HEADLINE

Komisi C Tanggapi Soal Penurunan Perambah


Operasi penurunan perambah di Register 49-B Balai Besar Taman Nasional Bukit Barisan Selatan (BBTNBBS) Resort Lumbokseminung (Sukau, Pesisir Utara, Lumbokseminung), Rabu-Minggu (21-25/11), yang didukung sedikitnya 100 personel gabungan Polhut TNBBS, Kodim 0422/LB, Polres, Dishut, Pol PP, dan Pemkab Lambar, terhadap 1.400 perambah, dikritisi Ketua Komisi C DPRD setempat H. Ulul Azmi Soltiansyah, SH.

Menurut Ulul penurunan tersebut seharusnya diantisipasi terlebih dahulu agar mengesankan lebih manusiawi dan populis. “Sebab, bagaimanapun juga perambah itu adalah manusia yang mempunyai tanggungjawab terhadap keluarga dan harus dihidupinya. Rata-rata mereka (perambah) merambah untuk menyambung hidup dan menyekolahkan anak-anaknya, bukan untuk kaya. Ini kan manusiawi sekali,” jelas Ulul saat dimintai tanggapannya, Senin (26/11).

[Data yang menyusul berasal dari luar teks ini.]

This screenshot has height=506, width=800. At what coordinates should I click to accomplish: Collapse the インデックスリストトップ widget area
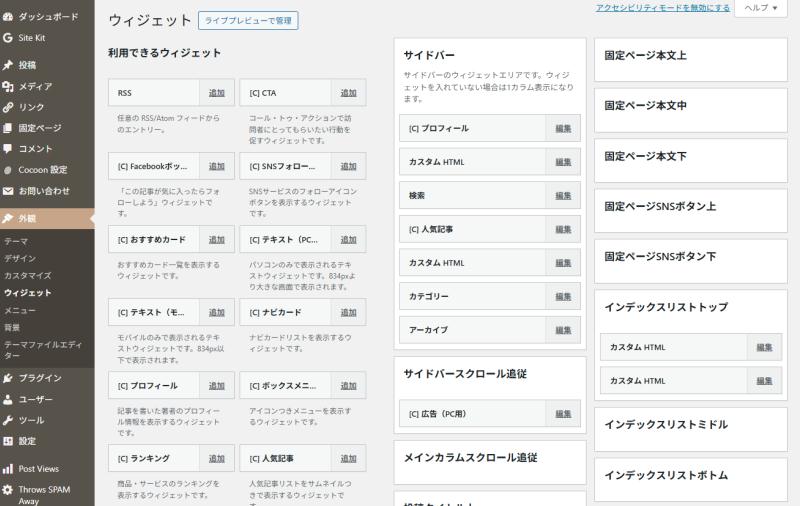(x=690, y=307)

Ulul tak menampik jika petugas menurunkan perambah juga didasari aturan main yang jelas dan dilindungi undang-undang. Tapi menurutnya harus mempertimbangkan sisi kemanusiannya juga. Sebab, tandas dia, UUD 1945 pun mengamanatkan hal tersebut, utamanya pasal 33 ayat 3. Jadi, bagaimana kekayaan alam yang ada bisa dimanfaatkan sebesar-besarnya untuk kemakmuran rakyat. Persoalan merambah adalah masalah pelanggaran hukum atau pidana, tapi juga ada sisi kemanusiaan yang harusnya menjadi pertimbangan.

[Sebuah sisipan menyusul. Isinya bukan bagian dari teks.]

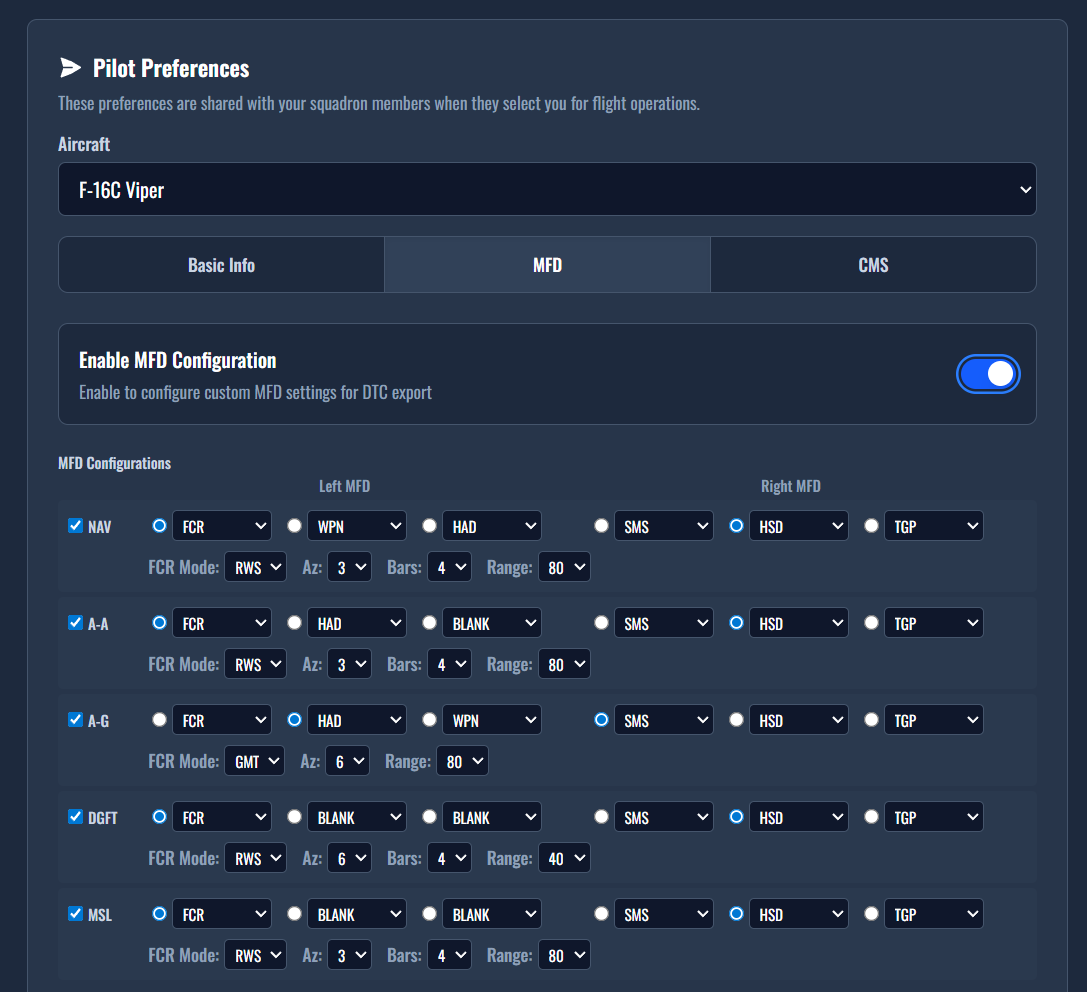Select the MFD tab
Viewport: 1087px width, 992px height.
coord(547,265)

Ulul mencoba menyampaikan apa yang menjadi pemikirannya menyelamatkan eks perambah ini melalui relokasi. Menurutnya, penurunan perambah di Lumbokseminung lalu merupakan kali kedua setelah yang pertama di Lemong beberapa bulan sebelumnya. Dimana nasib ribuan perambah di Lemong itu sama dengan yang di Lumbokseminung, menganggur dan menjadi miskin.

Ini sama artinya dengan menambah angka kemiskinan di Lambar, Lampung, bahkan nasional. Belum lagi rencana atau jadual serupa terhadap perambah di Suoh dan sekitarnya

“Hemat saya, harusnya ada solusi bagi perambah agar tak menganggur setelah diturunkan dan tetap mampu mempertahankan hidup serta membiayai kebutuhan keluarga, termasuk biaya sekolah anak-anak. Relokasi adalah salah satu alternatf yang menurut saya masuk akal. Selama ini kata-kata relokasi itu nyaris tak pernah kita dengar. Sekarang persoalannya, ribuan perambah sudah diturunkan, dan solusinya sama sekali tidak ada.”

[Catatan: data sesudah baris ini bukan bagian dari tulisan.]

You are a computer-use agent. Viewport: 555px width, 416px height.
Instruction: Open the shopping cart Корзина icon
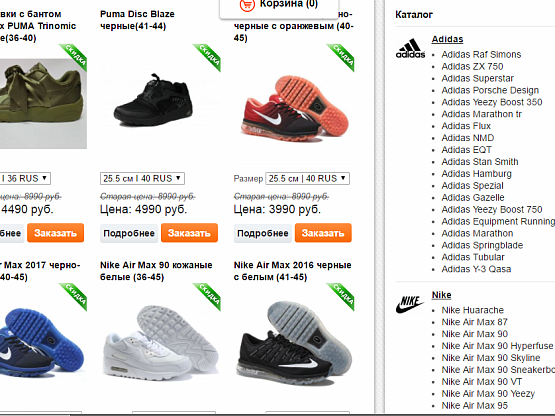[x=247, y=5]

Ulul menyampaikan ilustrasi perambahan itu terjadi karena wilayah Lambar yang kurang dari 30% bisa dibudidayakan, selebihnya kawasan hutan dan BBTNBBS. Di sisi lain jumlah penduduknya telah mencapai 439.862 jiwa, dan itu terus bertambah. Dia juga kembali menegaskan masalah relokasi tersebut agar menjadi bahan pemikiran pemerintah ke depan.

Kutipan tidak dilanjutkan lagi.